Yen Jepang terkoreksi 0,25%, dolar Hong Kong 0,02%, dolar Singapura 0,11%, dolar Taiwan 0,08%, won Korea Selatan 0,50%, peso Filipina 0,36%, rupee India 0,36%, yuan Cina 0,06%, ringgit Malaysia 0,23% dan bath Thailand 0,24%.
Analis pasar uang Ariston Tjendra memperkirakan rupiah akan melemah ke Rp 14.320-14.350 per dolar AS, dengan potensi penguatan di kisaran Rp 14.250. Pelemahan rupiah hari ini kembali dipengaruhi rencana pengetatan moneter bank sentral AS.
"Yield obligasi pemerintah AS tenor 10 tahun naik ke kisaran 1,78% pada perdagangan akhir pekan setelah tertekan di kisaran 1,70%. Ini mengindikasikan pasar bersiap dengan kenaikan suku bunga acuan AS," kata Ariston kepada Katadata.co.id, Senin (17/1).
Yield US Treasury konsisten bertahan di atas 1,70% sejak 5 Januari lalu.
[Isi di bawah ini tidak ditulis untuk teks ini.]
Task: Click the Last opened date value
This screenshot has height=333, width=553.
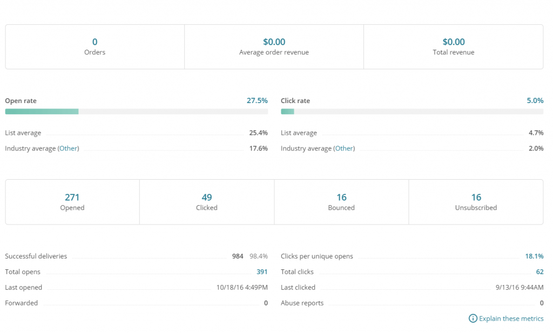Action: coord(242,288)
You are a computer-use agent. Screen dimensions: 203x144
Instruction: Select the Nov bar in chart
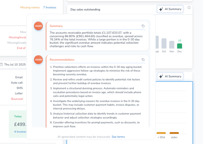click(172, 45)
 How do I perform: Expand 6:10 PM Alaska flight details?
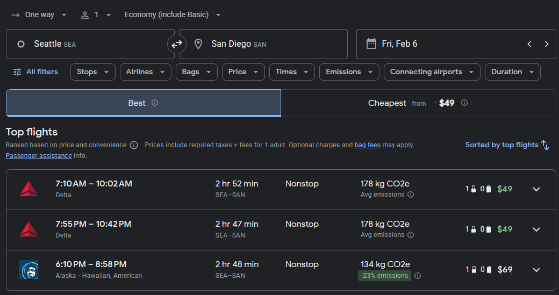536,270
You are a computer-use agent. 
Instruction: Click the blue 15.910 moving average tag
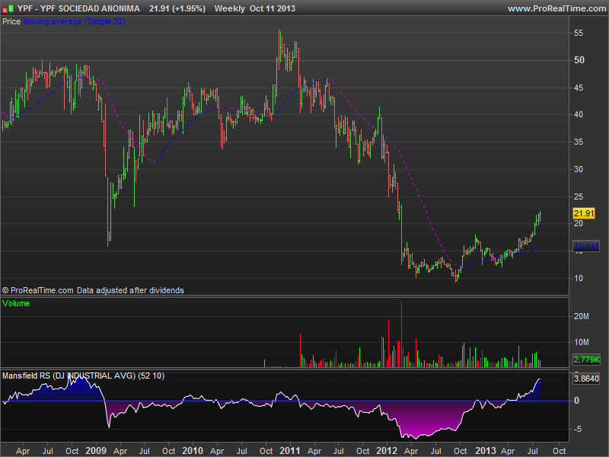(584, 247)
Kenaikan juga pada tenor lainnya, yield US Treasury 5 tahun naik menjadi 1,55%, tenor 20 tahun menjadi 2,18% dan 30 tahun sebesar 2,12%.
Selain itu, akhir pekan lalu pemerintah AS juga merilis data penjualan retail bulan Desember yang menunjukkan pelemahan.
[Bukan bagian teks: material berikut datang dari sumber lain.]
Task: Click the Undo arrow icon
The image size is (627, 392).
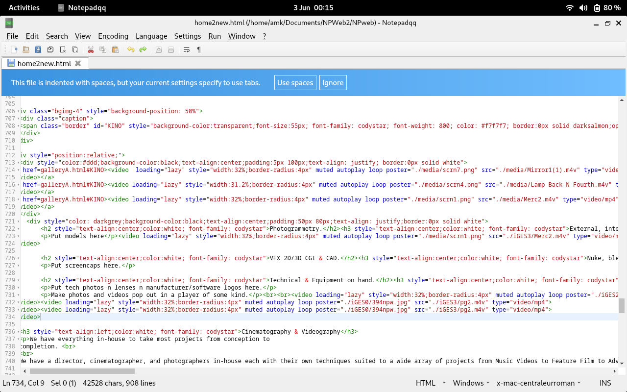Action: 131,49
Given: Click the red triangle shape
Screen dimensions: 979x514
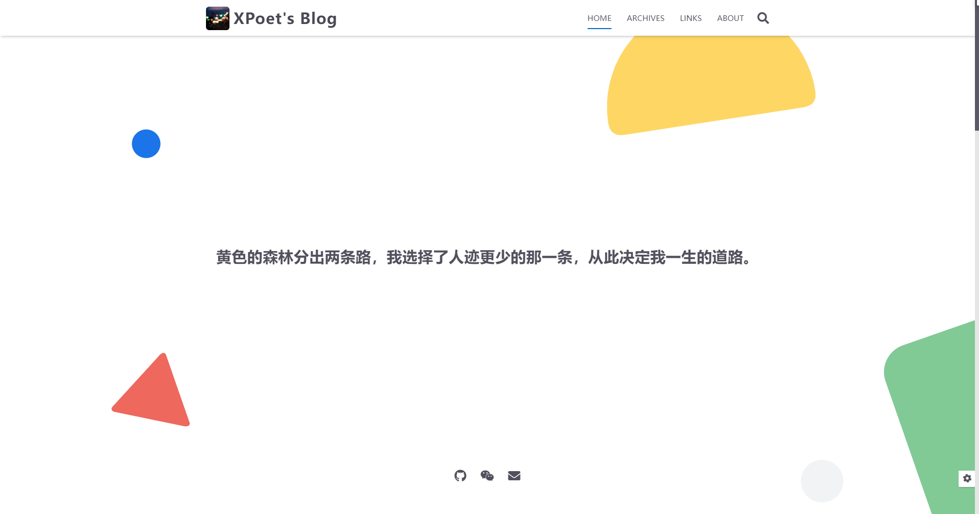Looking at the screenshot, I should coord(158,396).
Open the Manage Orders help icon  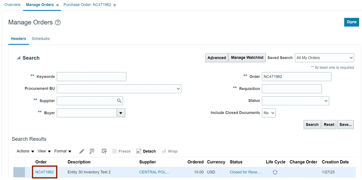pos(58,23)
Penjualan retail AS di akhir tahun anjlok 1,9% dari bulan sebelumnya, lebih buruk dari perkirakan Dow Jones dengan penurunan 0,1%. Kinerja ini juga menunjukkan penurunan dari bulan November yang masih bisa tumbuh 0,2%.
Penjualan online yang berkontribusi paling besar dalam penjualan retail mendapat pukulan terbesar dengan penurunan 8,7%.
Penjualan furnitur dan perabotan rumah turun 5,5% dan barang olahraga, musik, dan toko buku turun 4,3%.
"Banyak analis mensinyalir tekanan pada data ini karena kenaikan inflasi yang mengurangi minat belanja masyarakat AS. Analisis ini mendukung keinginan bank sentral AS untuk segera menaikan suku bunga acuannya," kata Ariston.
Adapun The Fed memang telah memberi sinyal akan menaikkan suku bunga lebih cepat tahun ini.
Pasar mengantisipasi kenaikan bisa tiga hingga empat kali. Rencana kenaikan bunga acuan seiring kenaikan inflasi Desember yang terus berlanjut dan menyentuh rekor tertingginya dalam empat dekade.
Sekalipun dibayangi sentimen rencana pengetatan moneter The Fed, Ariston menyebut data ekonomi domestik dapat menahan pelemahan rupiah. Salah satunya karena faktor membaiknya data neraca perdagangan.
Badan Pusat Statistik (BPS) akan mengumumkan neraca perdagangan Desember 2021 siang ini, yang mana pasar memperkirakan neraca dagang bisa kembali mencetak surplus di kisaran US$ 3 miliar.
"Neraca perdagangan yang surplus bisa membantu rupiah bertahan dari tekanan kenaikan suku bunga acuan AS karena suplai dollar di tanah air bertambah," kata Ariston.
Adapun neraca perdagangan terus surplus sejak Mei 2020.
Ini berarti, jika neraca dagang kembali surplus di Desember, maka tren surplus sudah berlangsung sepanjang 20 bulan berturut-turut.
Selain itu, surplus perdagangan meningkat di beberapa bulan terakhir 2021, dimana surplus menyentuh US$ 5,74 miliar pada Oktober yang merupakan rekor tertinggi sepanjang sejarah.